Аксинья уводит детей, Кошевой нервно закуривает папиросу. К нему подходит Зыков и предлагает не поминать старое. «Не все-то старое забывается», — угрюмо замечает красный казак... И с ним не поспоришь: смертная тень скользит по бледным лицам казачек, проступает в обветренных ликах мужчин, и ветер эхом разносит по степи: «Со святыми упокой...» Народная трагедия, описанная в самом страшном романе ХХ века, остается вечным памятником братоубийственной русской смуты.


История экранизаций

1930-й. Ольга Преображенская и Иван Правов перенесли на экран первые две книги «Тихого Дона». Григория сыграл Андрей Абрикосов, Аксинью — Эмма Цесарская (не принявший картину Шолохов, позже признал ее лучшей киноказачкой). Эффектная черно-белая лента была озвучена и вновь выпущена на экраны в 1933 году. 

1958-й. Почти шестичасовая, полноцветная, эпическая версия Сергея Герасимова прославила Петра Глебова, Элину Быстрицкую, Зинаиду Кириенко, Людмилу Хитяеву и стала рекордсменом проката (47 миллионов зрителей). «Фильм идет в одной дышловой упряжке с моим романом», — прокомментировал автор.   
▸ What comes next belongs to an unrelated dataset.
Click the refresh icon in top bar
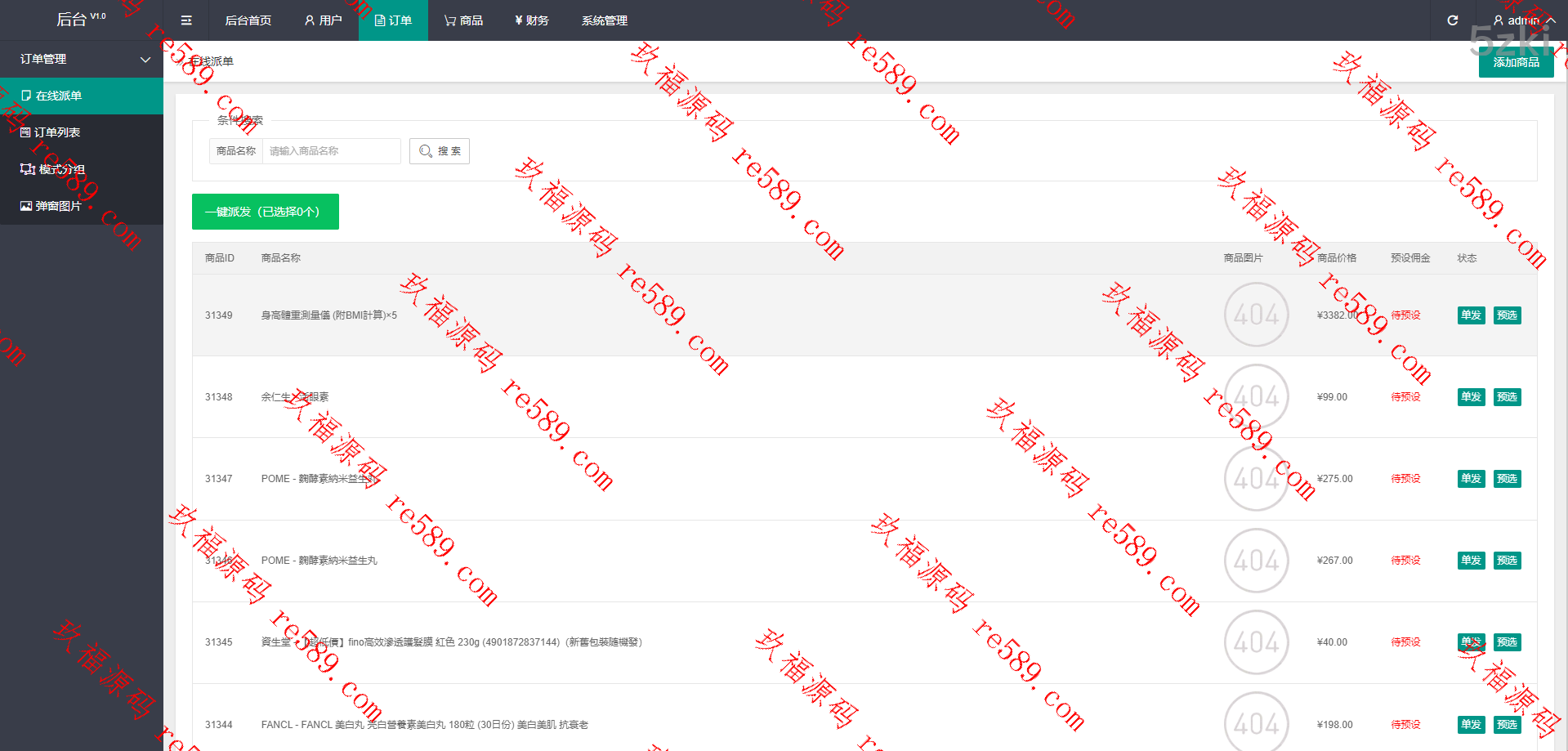Viewport: 1568px width, 751px height. click(1452, 20)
2006-й. Семисерийный англоязычный копродукт Сергея Бондарчука. Мелехов — Руперт Эверетт, Аксинья — Дельфин Форест. Получив благословение классика, режиссер планировал постановку с 1975 года. Лихие времена внесли коррективы: в 92-м отснятый материал арестовали кредиторы разорившейся итальянской студии, фильм завершал Федор Бондарчук. Результат не впечатлил.